To find the reaction in a system at a ring

[gnits]

Homework Statement

To find the reaction in a system at a ring

Relevant Equations

moments

Could I ask for a hint as to where to go next with this question please?

I've done this first part, to find the reaction on the wall. Here's my diagram:

I've labelled the internal forces at B in red.

In green I've shown the reaction at the ring.

So I need to find sqrt(Rx^2 + Ry^2) = R.

So I need to find Rx and Ry in order to calculate R.

For the whole system:

Vertically: R_C + Ry = 3w
Horizontally: R_A + Rx = F

For BA only:

Vertically Y = w
Horizontally: R_A = X
Moments about B gives: R_A * a sin(30) = w * (a/2) * cos(30) which yields R_A = sqrt(3)*W/2 as required.

Now that we know R_A, for whole system:

Taking moments about C leads to: sqrt(3)*Rx + Ry = w

Not sure how to proceed.

If I take moments about C for BC only, this leads to the same equation sqrt(3)*Rx + Ry = w

If I take moments about D for BC only this yields: R_C - sqrt(3)*F = w/2

All my answers above are consistent with the book answer, but I can't see how to proceed.

Book answers is: R = sqrt(Rx^2 + Ry^2) = w/2

So, I am trying to find Rx and Ry in order to calculate R.

Thanks for any pointers.

 

[TSny]

The ring is smooth.
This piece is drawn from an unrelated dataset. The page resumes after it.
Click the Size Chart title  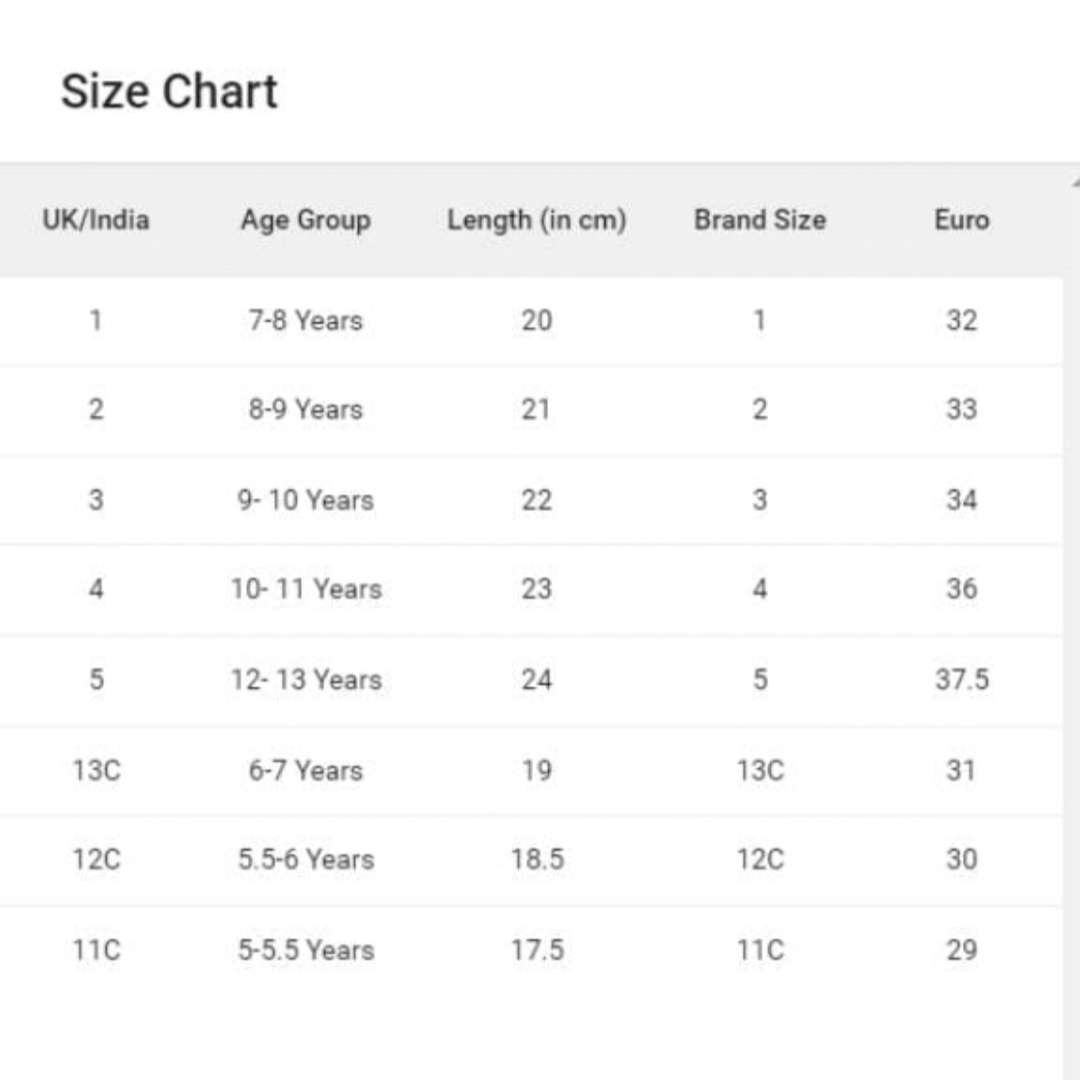tap(169, 92)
Can you deduce from this anything about the direction of the reaction force $\vec R$?

 

[gnits]

Yes, of course, thank you. The reaction force R must be perpendicular to CB, and so using my already derived formula sqrt(3)*Rx + Ry = W and replacing Rx with R cos(30) and Ry with R sin(30) I find that R = w/2 as required. Thank you very much indeed.